BACKGROUND: Mitochondria are sensitive to air pollutants due to their lack of repair capacity. Changes in mitochondrial DNA copy number (mtDNAcn) or content is a proxy of mitochondrial damage and has been associated with recent exposure to traffic-derived air pollutants, nitrogen dioxide (NO2) and black carbon (BC). Inhaled BC can be phagocytosed by airway macrophages (AMs), and its amount in AM reflects personal exposure to traffic-related air pollution. OBJECTIVES: The present study investigated the relation between the internal marker AM BC and ambient NO2 concentration and examined the associations of mtDNAcn with NO2 and AM BC. METHODS: A panel of 20 healthy retired participants (10 couples) living in Belgium underwent repeated assessments of health and air pollution exposure at 11 time points over one year.
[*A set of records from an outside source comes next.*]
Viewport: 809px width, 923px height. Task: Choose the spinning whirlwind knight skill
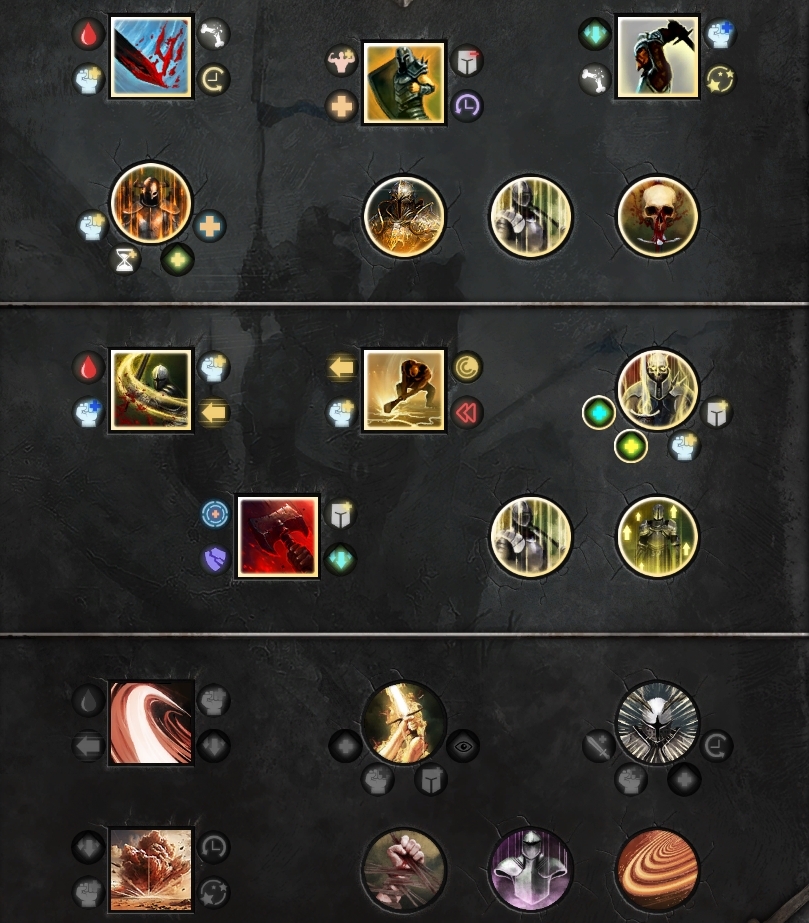tap(151, 390)
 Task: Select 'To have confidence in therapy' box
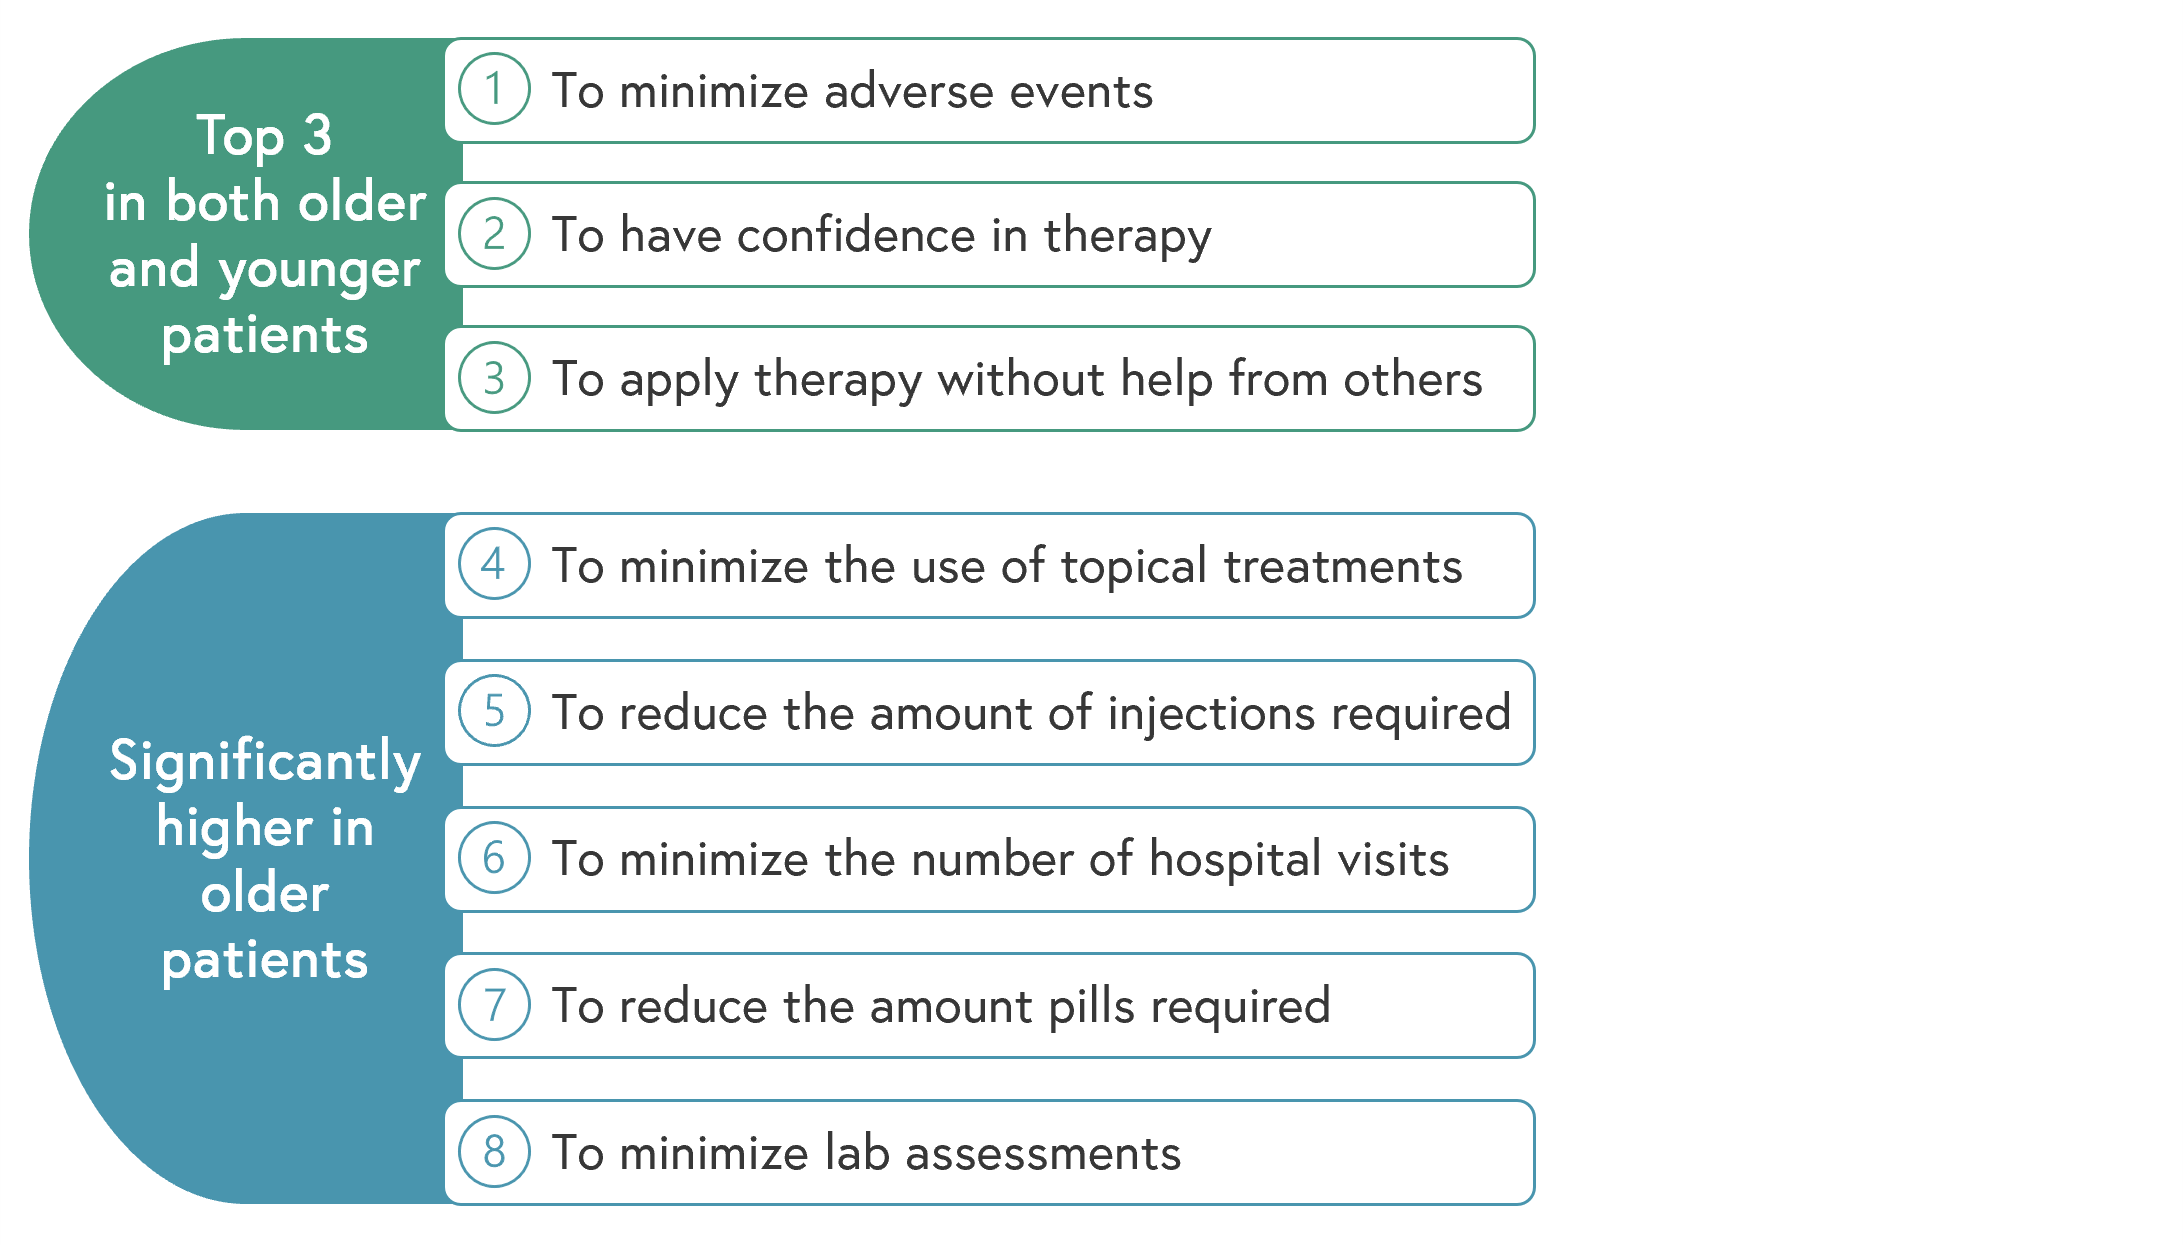990,235
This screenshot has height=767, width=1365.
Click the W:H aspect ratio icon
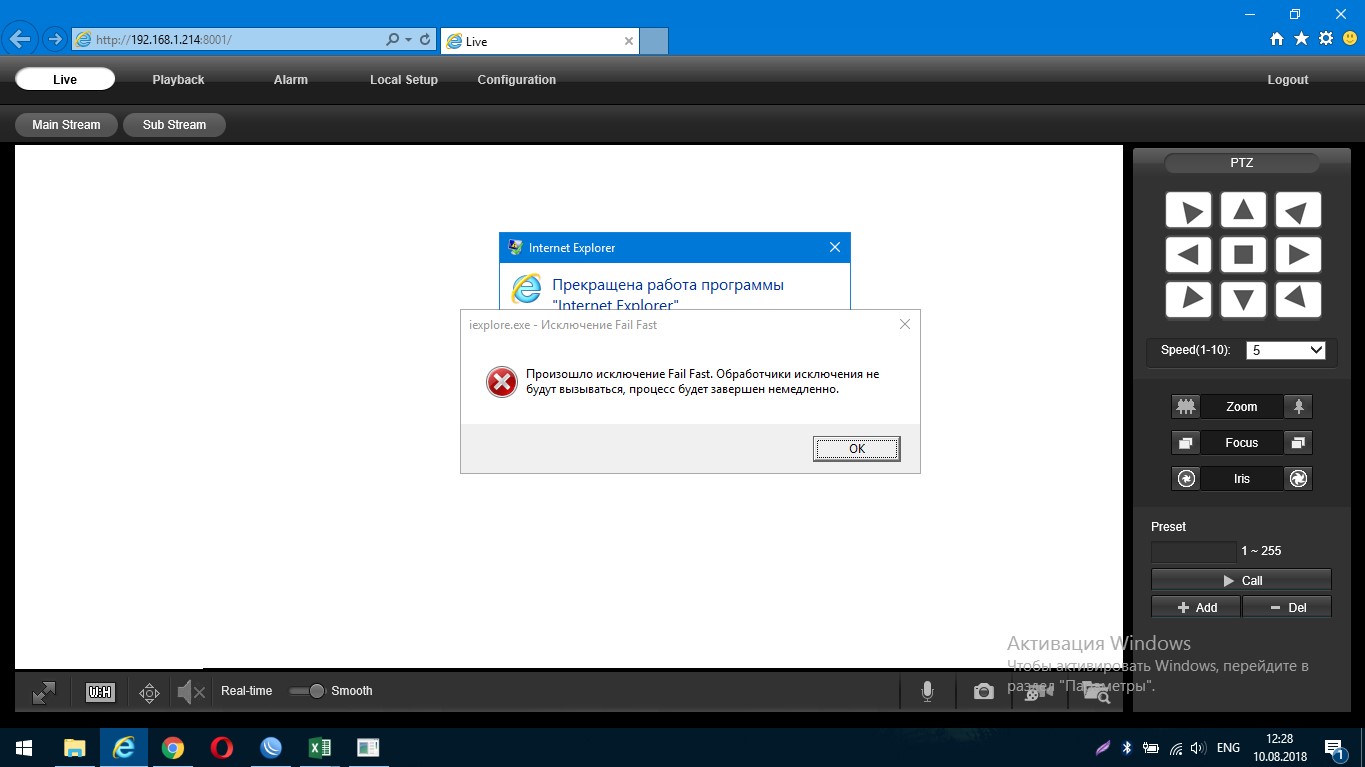click(x=100, y=692)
We increased exposure contrast temporarily by moving participants for 10 days to Milan, Italy (high exposure) and to Vindeln, Sweden (low exposure). Personal exposure to NO2 was measured during 5 consecutive days prior to each assessment time point. The amount of BC was assessed by image analysis in AMs retrieved from induced sputum collected at 7 time points. Blood mtDNAcn was determined by qPCR at each time point. Associations between AM BC and NO2, and of mtDNAcn with NO2 and AM BC were estimated using linear mixed effect models adjusted for covariates and potential confounders. RESULTS: Mean concentrations of 5-day average NO2 were higher in Milan (64 μg/m3) and lower in Vindeln (4 μg/m3) than Belgium (26 μg/m3). Each 10 μg/m3 increment in NO2 exposure during the last 5 days was associated with 0.07 μm2 (95% CI: 0.001 to 0.012) increase in median area of AM BC. A 10 μg/m3 increase in NO2 was associated with 3.9% (95% CI: 2.2 to 5.5%) decrease in mtDNAcn. Consistently, each 1 μm2 increment in median area of AM BC was associated with 24.8% (95% CI: 6.8 to 39.3%) decrease in mtDNAcn. CONCLUSION: In this quasi-experimental setting involving moving persons to places with high and low ambient air pollution, we found changes in AM BC according to ambient air pollution levels measured during the previous 5 days. Both higher ambient NO2 and the internal lung BC load, paralleled mitochondrial compromises as exemplified by lower mtDNA content.